We’ve reached the point, and it really is dumbfounding, where, in our country [Greece], voices which openly cast doubt on the sanctity of the sacraments, particularly Holy Communion, have found a platform. We now all understand that everything has to pass the test of ‘reason’ and technology. There’s only mathematics and experimentation. Only what can be proved. So, since God can’t be seen, He doesn’t exist. Because I see only bread and wine at Holy Communion, I can’t accept any miracle regarding their transformation into the Body and Blood of Christ.

This is what the mass media is telling us and if you say differently, you’re backward and living in the Middle Ages. Even if it’s not ‘Church’ people who are saying it, but a distinguished scientist, a woman who’s a university professor. The truth will be buried because it’s troublesome; it mustn’t be heard. Whoever says something other than what they, the media, want will be ‘cancelled’. Seriously, what kind of democracy and freedom is being served by this? Where’s the respect for diversity which, we’re told so forcefully, we ought to embrace, particularly these days? Have things reached an extreme, though ‘extremes’ are otherwise condemned?

So this new virus has turned everything upside down and if it spreads even further, we’ll be in an even worse state. The issue of the virus will cause us to reaffirm our attitude to, and view of, life in general. The faith of many people will be tested. It’ll become a case of the manifestation of the truth that: ‘where sin increased, grace increased all the more’ [Rom. 5, 20]. And what we encounter in Biblical history will also be shown to be true: that, whatever happens, there will always be a ‘faithful remnant’ within society who will hold fast to the truths in which they believe and by which they live.

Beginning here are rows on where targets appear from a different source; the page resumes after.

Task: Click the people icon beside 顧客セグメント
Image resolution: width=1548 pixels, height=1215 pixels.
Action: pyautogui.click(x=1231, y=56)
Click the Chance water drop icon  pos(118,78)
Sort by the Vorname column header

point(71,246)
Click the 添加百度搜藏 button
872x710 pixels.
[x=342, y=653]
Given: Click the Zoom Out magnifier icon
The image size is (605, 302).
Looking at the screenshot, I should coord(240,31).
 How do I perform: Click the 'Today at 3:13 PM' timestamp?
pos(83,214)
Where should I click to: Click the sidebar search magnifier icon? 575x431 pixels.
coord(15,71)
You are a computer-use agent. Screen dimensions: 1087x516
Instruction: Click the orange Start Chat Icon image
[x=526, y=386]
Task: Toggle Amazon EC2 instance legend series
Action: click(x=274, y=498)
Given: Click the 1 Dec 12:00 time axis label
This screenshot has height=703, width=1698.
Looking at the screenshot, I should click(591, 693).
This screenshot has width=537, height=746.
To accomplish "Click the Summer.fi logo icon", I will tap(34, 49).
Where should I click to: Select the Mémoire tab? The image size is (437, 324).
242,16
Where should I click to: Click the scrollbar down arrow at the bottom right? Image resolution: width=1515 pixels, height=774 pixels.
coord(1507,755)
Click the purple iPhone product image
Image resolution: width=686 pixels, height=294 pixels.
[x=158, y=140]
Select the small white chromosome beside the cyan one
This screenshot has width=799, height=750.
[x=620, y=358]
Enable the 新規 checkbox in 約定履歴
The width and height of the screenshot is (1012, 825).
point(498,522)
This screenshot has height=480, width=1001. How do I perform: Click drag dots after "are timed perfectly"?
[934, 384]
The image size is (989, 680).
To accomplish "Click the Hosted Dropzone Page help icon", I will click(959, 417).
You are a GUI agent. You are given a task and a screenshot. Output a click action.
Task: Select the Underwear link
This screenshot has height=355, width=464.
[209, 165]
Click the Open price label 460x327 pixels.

They will be few, as they’ve always been during great crises and difficulties, but they’ve always been there and always will be. They’ll be people who confess their faith discreetly, who don’t push themselves forward, who don’t show off, don’t seek praise. They’ll be people who keep themselves to themselves, but who will make their appearance when it’s necessary, when they’re ‘called’. Some of these will be ‘nocturnal disciples of the Master’. In a short while we’ll be hearing again: ‘The disciples lost their courage, but Joseph from Arimathea boldly…’ [Sunday of the Myrrh-Bearing Women]’ Crypto-Christians will appear from places where they were least expected and will make a public confession of Christ. Then it will also be true that even if people are silent, the stones will cry out [Luke 19, 40].